Le bon choix. Cet été, Alphonse Areola était en pleine réflexion. Cantonné à un rôle de doublure de Kevin Trapp, le portier français n’était pas contre un départ à l’étranger. Chelsea avait d’ailleurs noué des contacts avec lui. Mais finalement, le gardien âgé de 24 ans a choisi de rester dans la capitale. Une décision qui a été la bonne puisque son entraîneur Unai Emery lui a confié le poste de gardien numéro 1 du PSG. Une mission que le natif de Paris relève avec brio. Que ce soit en Ligue 1, où les Franciliens possèdent la deuxième meilleure défense du championnat (9 buts encaissés, 50 arrêts, 10 ballons détournés), ou en Ligue des Champions (0 but encaissé), Areola se montre rassurant dans les cages parisiennes.

Aréola en progression

De passage en conférence de presse ce mardi, Unai Emery a salué la progression de son joueur. « Je crois qu’il a le talent individuel et la qualité pour grandir. On a parlé de ce qu’il pouvait améliorer avec les coaches. Il a les qualités. Tous les joueurs ont besoin de confiance, de travail. Il a gagné sa place. Je veux que tous les joueurs soient tranquilles. J’ai parlé avec eux pour leur donner confiance. Je suis très content d’Alphonse, Kevin Trapp et Descamps. En ce moment, Alphonse joue, nous sommes contents, il travaille pour s’améliorer. Alphonse est ouvert. Il veut s’améliorer, pour lui d’abord mais aussi pour l’équipe ». Puis, ça a été au tour de l’ancien joueur de Bastia de juger son début d’exercice. « C’est vrai que la saison passée, j’ai vécu une saison difficile. Chaque saison est différente. J’ai appris de mes erreurs, j’ai continué à travailler. Je reste sur ma lancée depuis le début de la saison ».

Des erreurs sur lesquelles il a bossé et qui ont conduit à sa métamorphose. « Ce sont peut-être des erreurs de jugement, des faits de jeu. Comme j’ai dit, on apprend de ses erreurs. J’ai tout analysé, les matches de l’an passé, ceux de cette saison aussi. Les situations où il faut peut-être la mettre en touche, je vais la mettre en touche. Ce sont peut-être des petits trucs comme ça qu’il faut gommer. Je ne dis pas que c’est complètement gommé car je sais qu’une erreur peut vite arriver. Je suis prêt à ça. Maintenant, à moi d’être performant et de continuer sur cette lancée (...) Les erreurs peuvent arriver à n’importe quel moment. Quand je fais des erreurs, j’assume et j’essaye de répondre au prochain match ».

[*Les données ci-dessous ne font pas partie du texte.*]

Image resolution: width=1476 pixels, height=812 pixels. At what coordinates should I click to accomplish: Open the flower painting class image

Une prolongation qui n’est pas encore actée

Très performant cette saison, Areola a eu un déclic cette saison. L’arrivée de Javi Garcia, nouvel entraîneur des gardiens de l’écurie parisienne, a contribué à son évolution. « C’est vrai que l’arrivée de Javi a changé quelque chose. Il travaille minutieusement à l’entraînement, en match aussi et pendant les séances vidéo avec lui. Je l’ai dit par le passé, chaque entraîneur des gardiens m’a apporté quelque chose depuis mon petit début de carrière. Je suis à l’écoute de tout ce qu’on peut m’apporter. Son arrivée peut m’apporter encore plus de choses. À moi de continuer de travailler à ses côtés et de donner le maximum ». Un discours qui doit plaire à Unai Emery et son staff qui auront besoin d’un grand Areola pour être performants sur tous les tableaux et notamment en Ligue des Champions.

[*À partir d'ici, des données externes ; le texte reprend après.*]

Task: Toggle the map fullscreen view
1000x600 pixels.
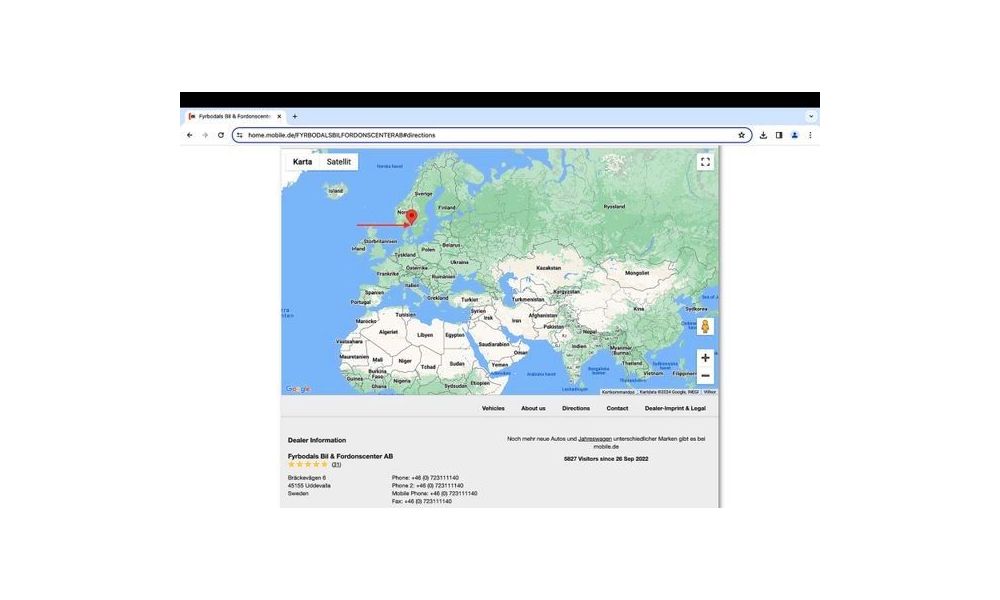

Une compétition dans laquelle le gardien, qui selon lui a réalisé le meilleur match de sa saison face au Bayern Munich, se sent parfaitement à son aise. « Ce sont toujours des matches exceptionnels à jouer. L’Europe, ce n’est pas donner à tout le monde. J’ai eu l’occasion de jouer la Ligue Europa avec Villarreal. La Ligue des Champions, c’est un cran au-dessus. Le fait d’être sur une bonne lancée et d’être performant donne plus confiance. On prépare ces matches comme tous les autres, avec beaucoup de sérieux et de façon appliquée ». Comme cela est parti, Alphonse Areola en aura un bon paquet à préparer cette saison, lui qui occupe plus que jamais le poste de gardien numéro un à Paris. Un club où son contrat prend fin en juin 2019. Mais cela ne semble pas le préoccuper plus que cela. « Pour l’instant, j’ai des objectifs à atteindre. Quand le moment sera venu, on en reparlera ».